Factors affecting the rate of enzyme reactions
Enzymes work the fastest they can at their optimum temperature. Below this at around 0 degrees the enzyme works, but incredibly slowly. As temperature increases, the substrate and enzyme molecules gain more kinetic energy and so move faster resulting in more collisons and more products and so the rate of the reaction increases. Above the optimum temperature, the enzymes begin to denature, meaning the hydrogen bonds in the tertiary strcuture begin to break, this causes the active site to lose its shape and so the substrate will no longer fit and no more product will be produced.
As with temperature, enzymes also have an optimum PH. If the PH strays too far from the optimum (this margin can be very narrow) this changes the charge on the active site as a incorrect PH disrupts the charges on the hydrogen and ionic bonds within the molecule, changing the shape of the active site, so no enzyme-substrate complexes can be formed, resulting in no product.
Enzyme and Substrate Concentration
At low enzyme concentration, there is more competition among substrates for the active sites and the rate of reaction is low. As the enzyme concentration increases, the rate of reaction does too as there are more active sites for the reaction to take place. Eventually though, increasing this will have no effect at all as then the substrate conventration will become the limiting factor.
When the substrate concentration is low, as is the reaction rate. Tghis is because there are many active sites available but not in use. Once more is added, the reaction rate will increase, if too many are added, it will have no effect as the active sites would become saturated so no more enzyme-substrate complexes would be created.

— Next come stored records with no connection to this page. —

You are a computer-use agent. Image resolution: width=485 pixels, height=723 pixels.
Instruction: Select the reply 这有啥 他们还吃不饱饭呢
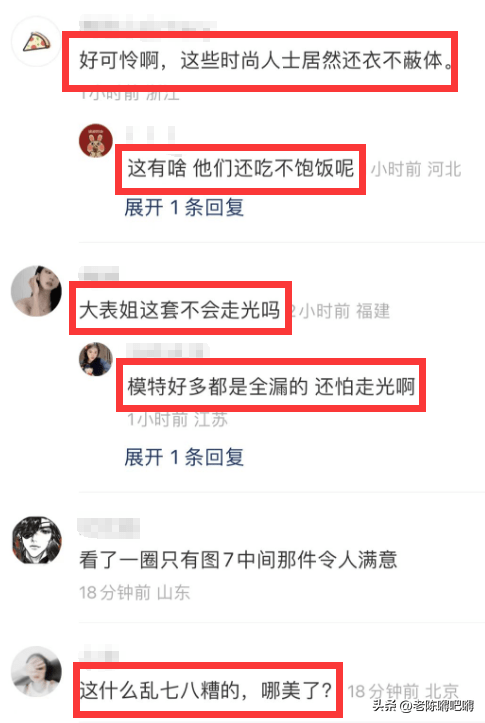(240, 168)
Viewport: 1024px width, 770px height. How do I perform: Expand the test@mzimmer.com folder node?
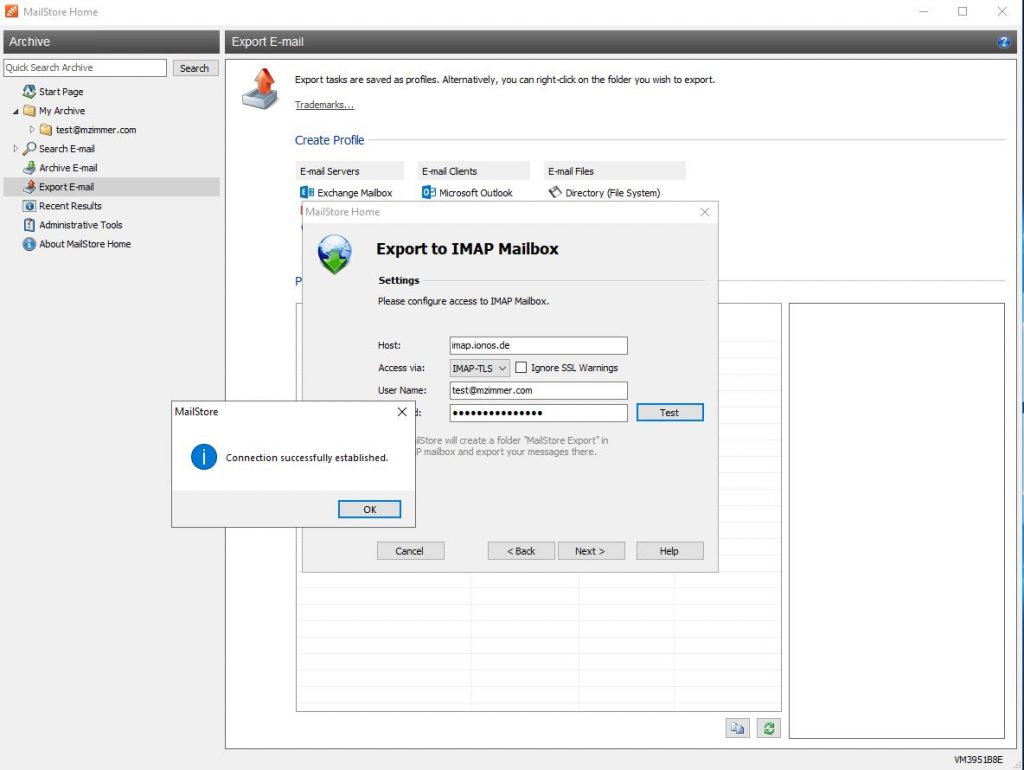click(x=32, y=130)
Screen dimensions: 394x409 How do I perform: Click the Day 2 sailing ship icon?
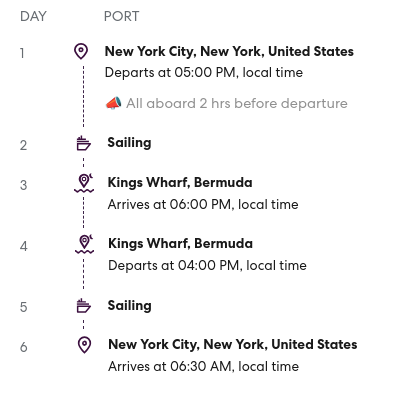click(83, 143)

Competitive Inhibitors have a similar shape to the substrate molecule and so compete with this molecule for the active site. They will bind with the active site, but obviously no reaction will happen. These inhibitors can be combated by adding more substrate molecules so then there is a higher chance of these finding the active sites rather than the inhibitors.

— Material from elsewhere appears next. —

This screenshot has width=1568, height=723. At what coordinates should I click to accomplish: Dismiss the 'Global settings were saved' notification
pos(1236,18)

Radically different in shape when compared to the substrate, so this inhibitor cannot bind to the active site. Instead it binds to another part of the enzyme and changes the whole shape of the enzyme, including the active site. After this, substrate molecules can no longer bind to these inactive enzymes and so the rate of reaction drops. These therefore reduce the enzyme concentration. Some are reverrsible and some aren't.